Current debugging and optimization methods scale poorly to deal with the complexity of modern Internet services, in which a single request triggers parallel execution of numerous heterogeneous software components over a distributed set of computers. The Achilles' heel of current methods is the need for a complete and accurate model of the system under observation: producing such a model is challenging because it requires either assimilating the collective knowledge of hundreds of programmers responsible for the individual components or restricting the ways in which components interact.

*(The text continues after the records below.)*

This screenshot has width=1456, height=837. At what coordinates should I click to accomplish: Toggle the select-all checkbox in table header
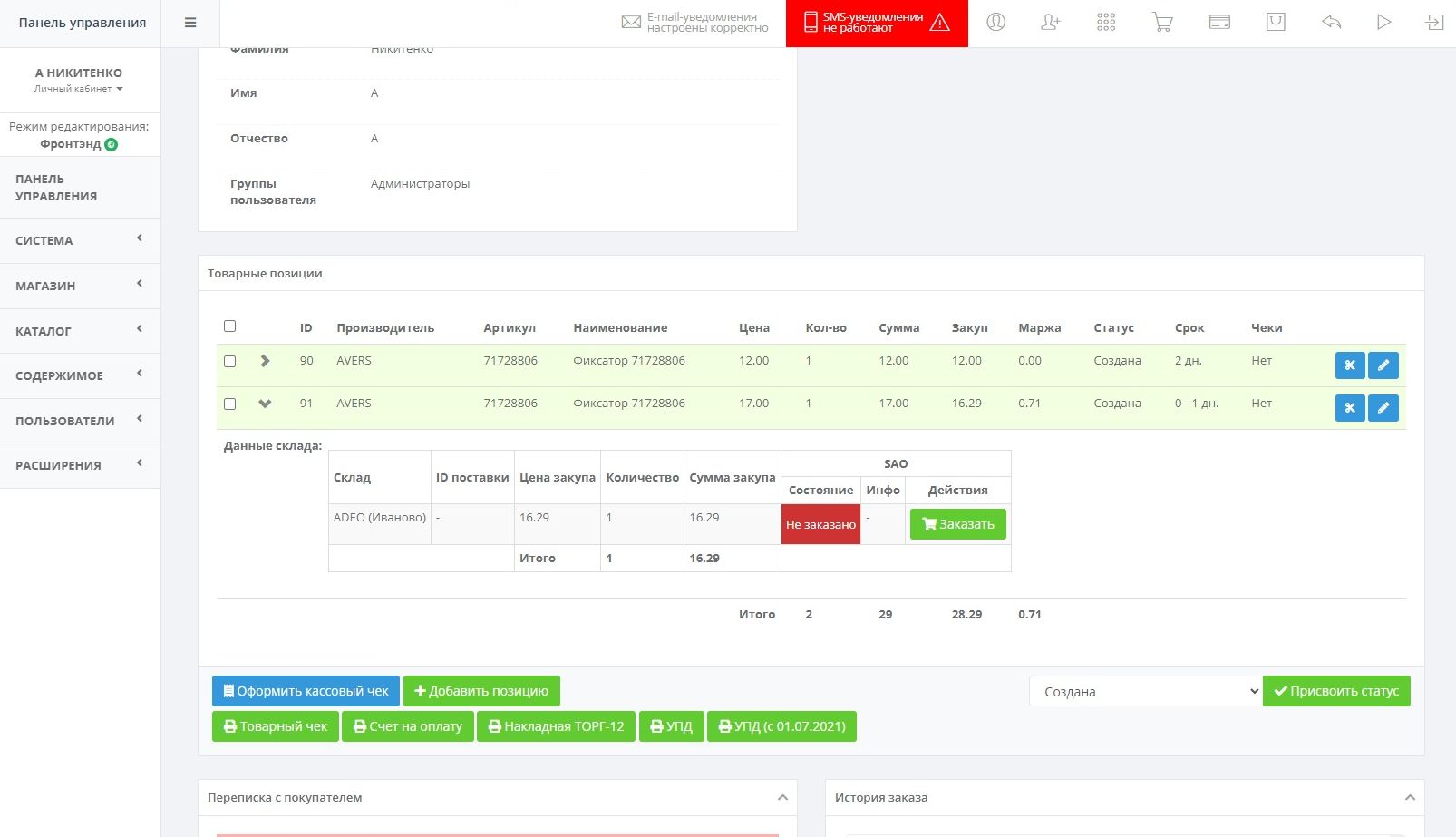[230, 326]
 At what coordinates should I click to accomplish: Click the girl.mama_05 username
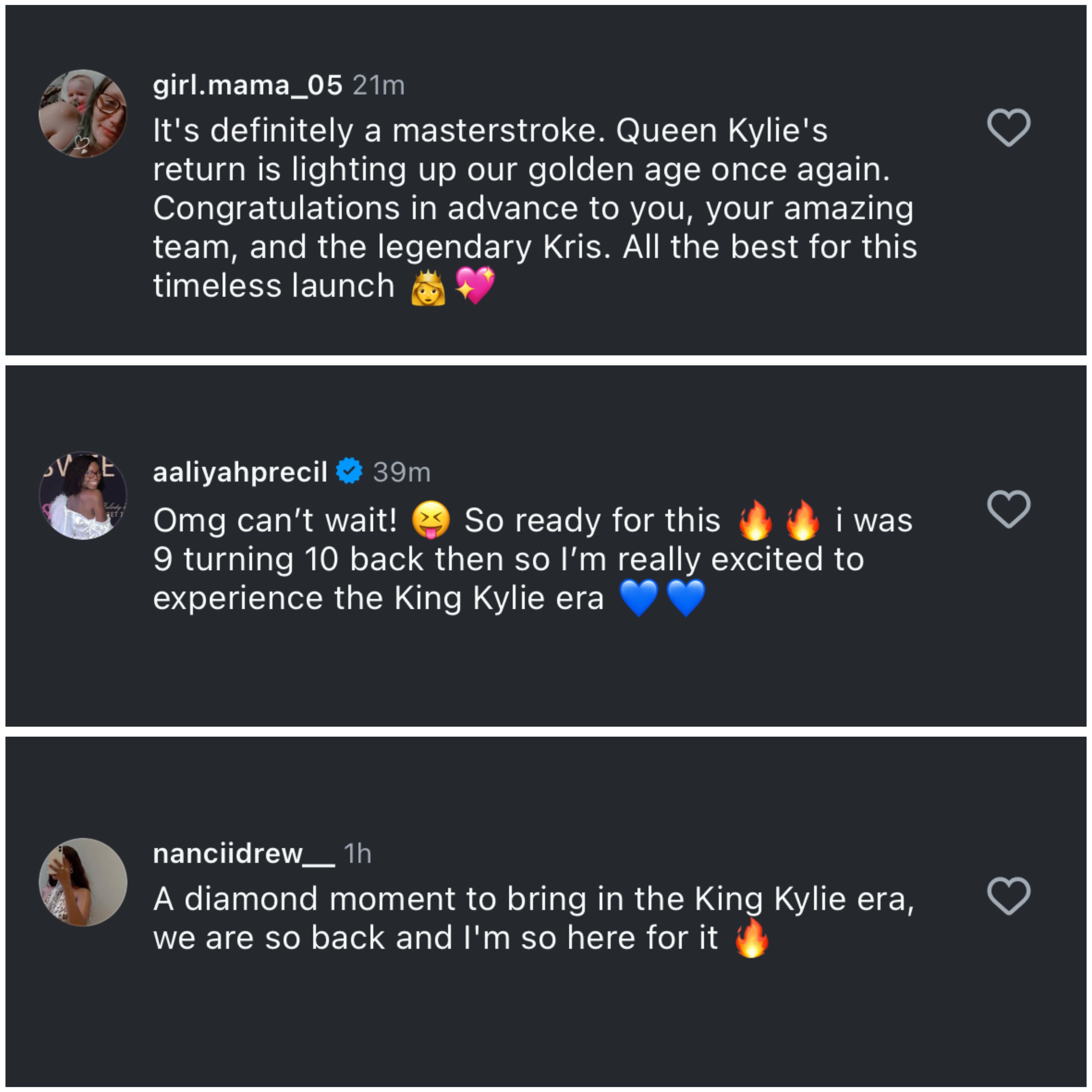247,85
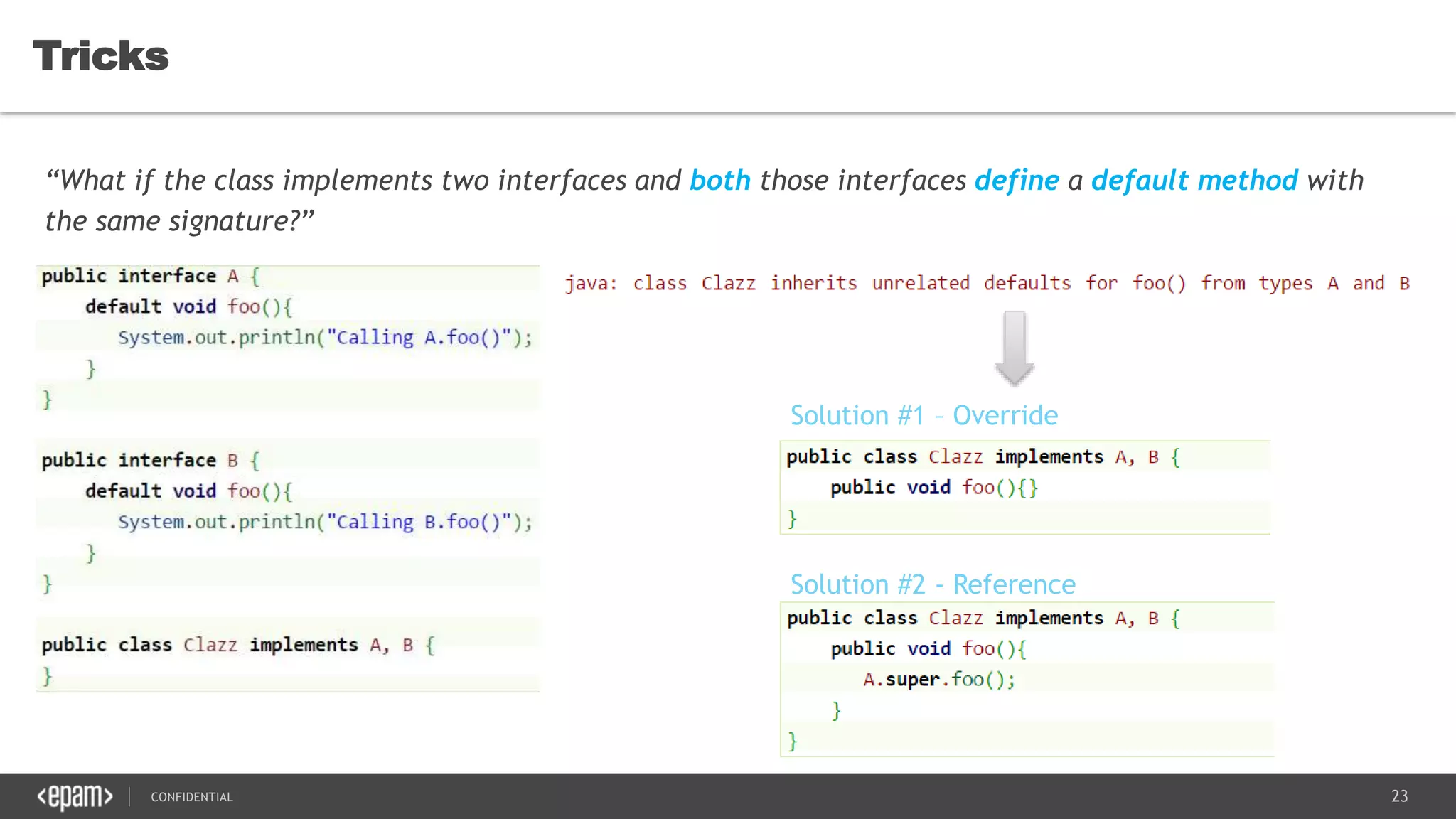Click the highlighted word 'both'

click(x=719, y=181)

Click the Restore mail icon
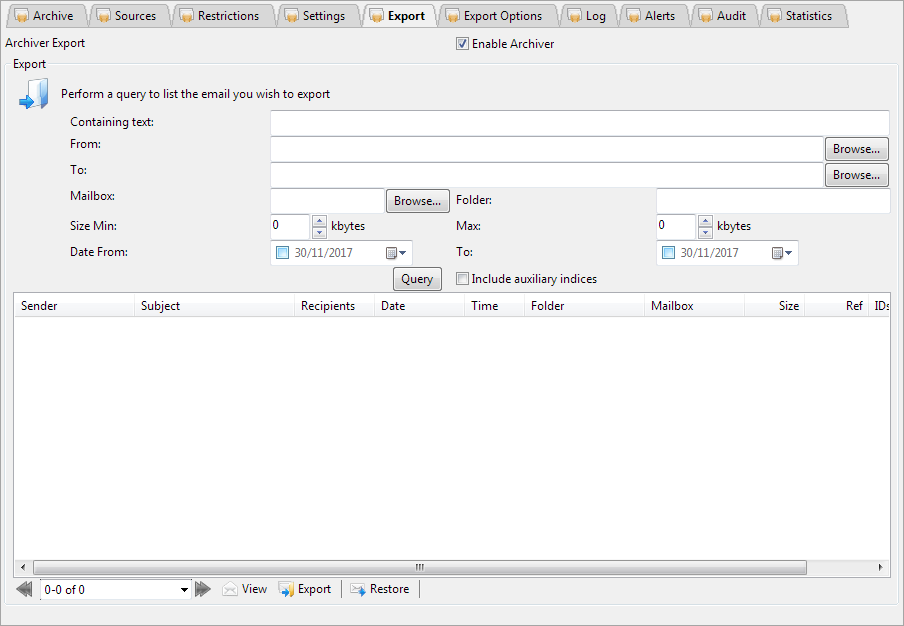coord(358,590)
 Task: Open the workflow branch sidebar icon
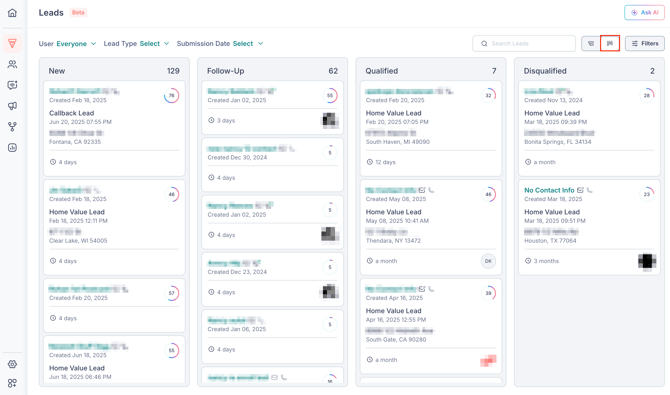pyautogui.click(x=12, y=127)
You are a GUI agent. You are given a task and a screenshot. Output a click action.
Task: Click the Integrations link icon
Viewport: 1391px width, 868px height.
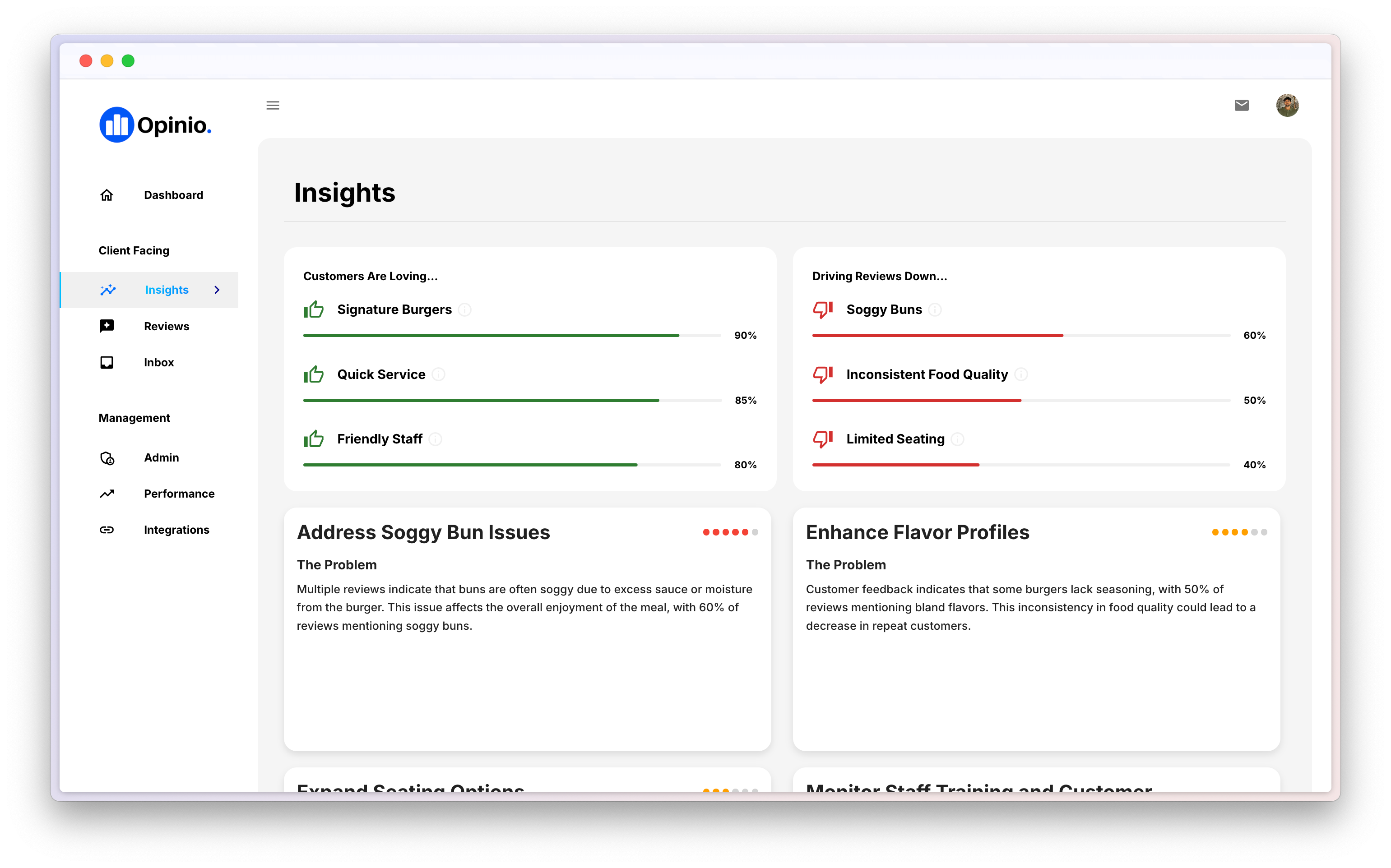click(x=107, y=530)
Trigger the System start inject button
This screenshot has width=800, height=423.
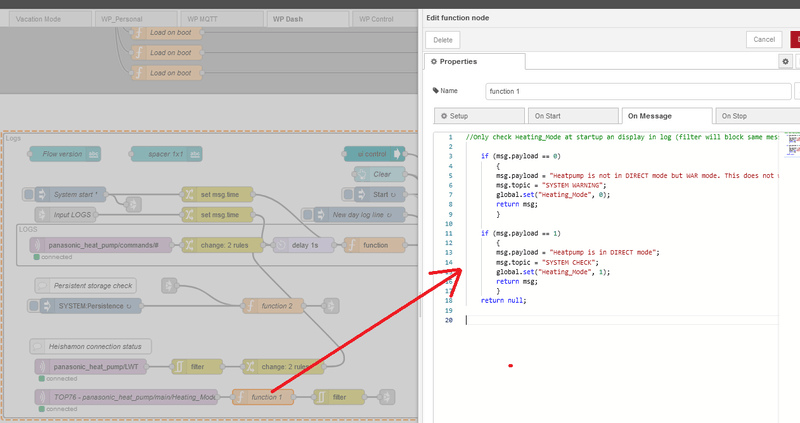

Fortunately, the scale of modern Internet services offers a compensating benefit: the sheer volume of requests serviced means that, even at low sampling rates, one can gather a tremendous amount of empirical performance observations and apply ``big data'' techniques to analyze those observations. In this paper, we show how one can automatically construct a model of request execution from pre-existing component logs by generating a large number of potential hypotheses about program behavior and rejecting hypotheses contradicted by the empirical observations. We also show how one can validate potential performance improvements without costly implementation effort by leveraging the variation in component behavior that arises naturally over large numbers of requests to measure the impact of optimizing individual components or changing scheduling behavior.
We validate our methodology by analyzing performance traces of over 1.3 million requests to Facebook servers. We present a detailed study of the factors that affect the end-to-end latency of such requests. We also use our methodology to suggest and validate a scheduling optimization for improving Facebook request latency.